Privatization of Pittsburgh's repair garage hasn't saved much money or improved service, acting city Controller Tony Pokora said yesterday.
Because the city underestimated the costs of vehicle repair, it must pay $1 million more than budgeted this year, and $3.5 million more than anticipated over the following two years, he said upon release of an audit of the garage.
The privatization effort, launched by former Mayor Tom Murphy, "is a failure if we look at the numbers across the board," he said. "We're seeing problems consistent with when the city operated" the garage.
"If at the end of the day it costs us more to [pay a private vendor], then it's definitely something that we ought to seriously consider bringing back" into the city's operations, said Mayor Luke Ravenstahl.
First Vehicle Services of Cincinnati, which took over the garage from the city in February 2005, issued a 35-page rebuttal. The audit, covering the first 11 months of the company's work, comes too early to gauge performance, said Jason Stack, regional manager for the company.

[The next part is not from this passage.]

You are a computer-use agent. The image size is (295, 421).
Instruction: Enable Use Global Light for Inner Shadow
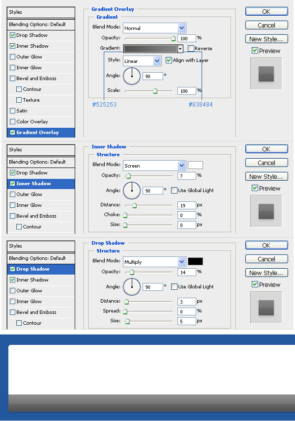tap(174, 191)
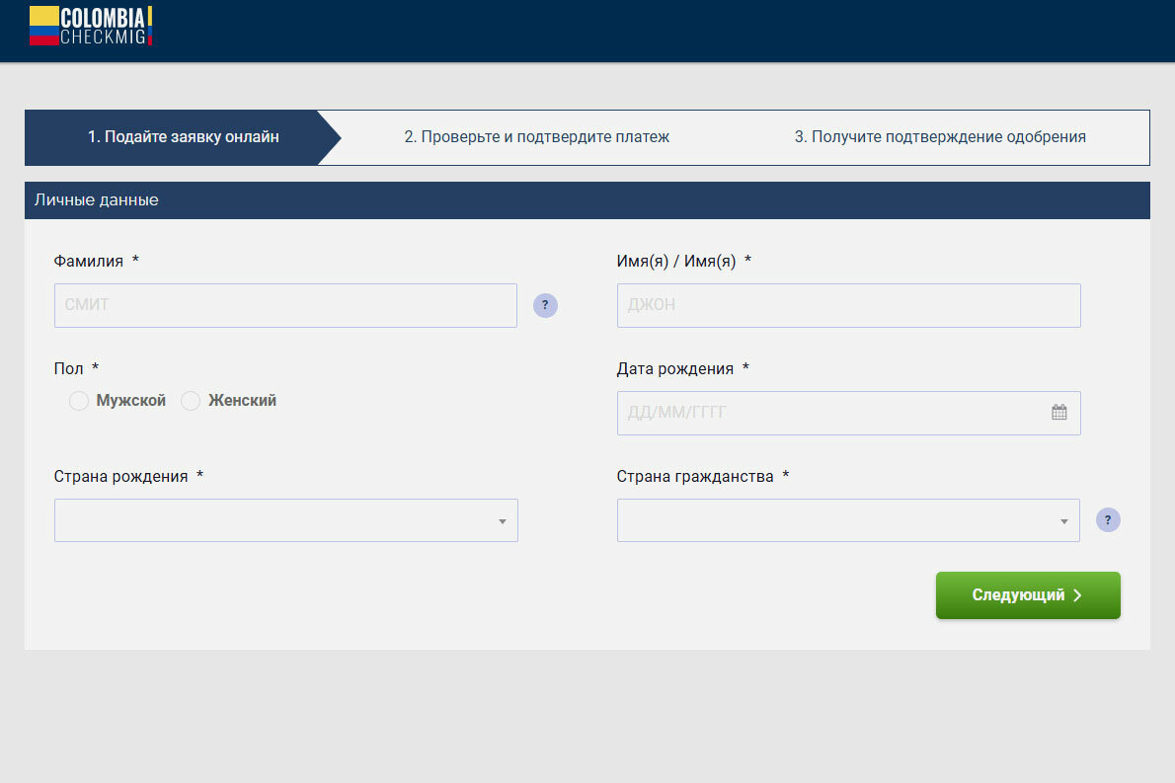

Mr. Pokora said the city had expected to spend $11.7 million on vehicle repairs over the first three years of its contract with First Vehicle, but is on pace to spend around $17.1 million. He blamed Mr. Murphy's administration for low-balling costs.
He said that spending levels under First Vehicle are lower than they were when the city operated the garage.
But the city would have achieved similar savings if it kept the work in-house or contracted it out to the International Association of Machinists and Aerospace Workers, he said. That union represents mechanics and bid against the company.
First Vehicle wrote that it was wrong to assume that the city would have saved money on its own or with the union.
The contract calls for most vehicles to be repaired in 24 or 48 hours. The auditors found that one-third of the time, First Vehicle failed to meet the 48-hour threshold.
Mr. Stack said his firm had a verbal agreement with former city Director of General Services Dale Perrett to count only the 13.5 hours per day during which the garage is open against the threshold, meaning 48 hours is nearly four days.
The company keeps 91 percent of the city's 981 vehicles on the road at any given time, up from 81.5 percent when the city ran the garage, according to the rebuttal.
Mr. Pokora's auditors found that some vehicles were taken to the Strip District garage with alarming frequency.
A 2002 police car, for instance, was towed 10 times in 11 months for "general repair." Two 1989 garbage trucks were taken in a dozen times each for antifreeze refills before the underlying mechanical problems were found. And one police car required 15 tire replacements in 11 months.
First Vehicle "needs to contact its tire distributor about tire quality," the audit suggested.
"We buy only premium-grade tires," said Mr. Stack, noting that police vehicles often hit curbs and travel at high speeds.
The vast majority of vehicles were not getting enough preventive maintenance, largely because city employees failed to take them to the garage for the service, according to the audit.
City Council President Doug Shields, a longtime critic of privatization, said the city may need to renegotiate the contract.